**ASSIGNED TASK:** Output the full listing that appears below, exactly as it is presented.

※ ※ ※

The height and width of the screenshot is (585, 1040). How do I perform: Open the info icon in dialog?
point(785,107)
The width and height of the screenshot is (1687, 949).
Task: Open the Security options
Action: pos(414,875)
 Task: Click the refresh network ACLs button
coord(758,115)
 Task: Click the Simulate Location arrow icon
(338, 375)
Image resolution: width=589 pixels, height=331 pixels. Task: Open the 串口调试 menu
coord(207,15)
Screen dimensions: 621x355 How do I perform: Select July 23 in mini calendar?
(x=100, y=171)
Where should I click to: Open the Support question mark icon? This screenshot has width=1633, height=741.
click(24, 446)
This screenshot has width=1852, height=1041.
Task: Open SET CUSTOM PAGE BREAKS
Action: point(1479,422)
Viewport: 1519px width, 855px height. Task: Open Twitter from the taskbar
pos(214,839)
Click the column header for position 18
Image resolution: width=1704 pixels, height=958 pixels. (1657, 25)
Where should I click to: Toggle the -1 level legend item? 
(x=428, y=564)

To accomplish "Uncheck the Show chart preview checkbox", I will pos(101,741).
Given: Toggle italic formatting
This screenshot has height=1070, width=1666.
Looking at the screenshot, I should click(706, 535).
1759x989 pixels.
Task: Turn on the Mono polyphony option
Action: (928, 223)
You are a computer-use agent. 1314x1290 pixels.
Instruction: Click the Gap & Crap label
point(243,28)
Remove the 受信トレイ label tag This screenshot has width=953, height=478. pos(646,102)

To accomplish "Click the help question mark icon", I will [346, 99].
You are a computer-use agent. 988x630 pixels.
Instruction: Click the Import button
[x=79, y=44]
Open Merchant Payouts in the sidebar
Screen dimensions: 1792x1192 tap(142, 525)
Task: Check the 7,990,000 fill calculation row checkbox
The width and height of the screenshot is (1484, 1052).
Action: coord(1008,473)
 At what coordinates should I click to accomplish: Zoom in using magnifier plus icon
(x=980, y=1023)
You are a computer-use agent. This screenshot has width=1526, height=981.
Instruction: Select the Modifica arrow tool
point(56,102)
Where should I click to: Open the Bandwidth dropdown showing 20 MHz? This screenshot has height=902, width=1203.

※ ※ ※

**EXERCISE SOLUTION:**
The height and width of the screenshot is (585, 1040). How do I perform: Open the info icon in dialog?
point(785,107)
The width and height of the screenshot is (1687, 949).
Task: Open the Security options
Action: pos(414,875)
 Task: Click the refresh network ACLs button
coord(758,115)
 Task: Click the Simulate Location arrow icon
(338, 375)
Image resolution: width=589 pixels, height=331 pixels. Task: Open the 串口调试 menu
coord(207,15)
Screen dimensions: 621x355 How do I perform: Select July 23 in mini calendar?
(x=100, y=171)
Where should I click to: Open the Support question mark icon? This screenshot has width=1633, height=741.
click(24, 446)
This screenshot has width=1852, height=1041.
Task: Open SET CUSTOM PAGE BREAKS
Action: point(1479,422)
Viewport: 1519px width, 855px height. Task: Open Twitter from the taskbar
pos(214,839)
Click the column header for position 18
Image resolution: width=1704 pixels, height=958 pixels. (1657, 25)
Where should I click to: Toggle the -1 level legend item? 
(x=428, y=564)

To accomplish "Uncheck the Show chart preview checkbox", I will pos(101,741).
Given: Toggle italic formatting
This screenshot has height=1070, width=1666.
Looking at the screenshot, I should click(706, 535).
1759x989 pixels.
Task: Turn on the Mono polyphony option
Action: (928, 223)
You are a computer-use agent. 1314x1290 pixels.
Instruction: Click the Gap & Crap label
point(243,28)
Remove the 受信トレイ label tag This screenshot has width=953, height=478. pos(646,102)

To accomplish "Click the help question mark icon", I will [346, 99].
You are a computer-use agent. 988x630 pixels.
Instruction: Click the Import button
[x=79, y=44]
Open Merchant Payouts in the sidebar
Screen dimensions: 1792x1192 tap(142, 525)
Task: Check the 7,990,000 fill calculation row checkbox
The width and height of the screenshot is (1484, 1052).
Action: coord(1008,473)
 At what coordinates should I click to accomplish: Zoom in using magnifier plus icon
(x=980, y=1023)
You are a computer-use agent. This screenshot has width=1526, height=981.
Instruction: Select the Modifica arrow tool
point(56,102)
Where should I click to: Open the Bandwidth dropdown showing 20 MHz? This screenshot has height=902, width=1203.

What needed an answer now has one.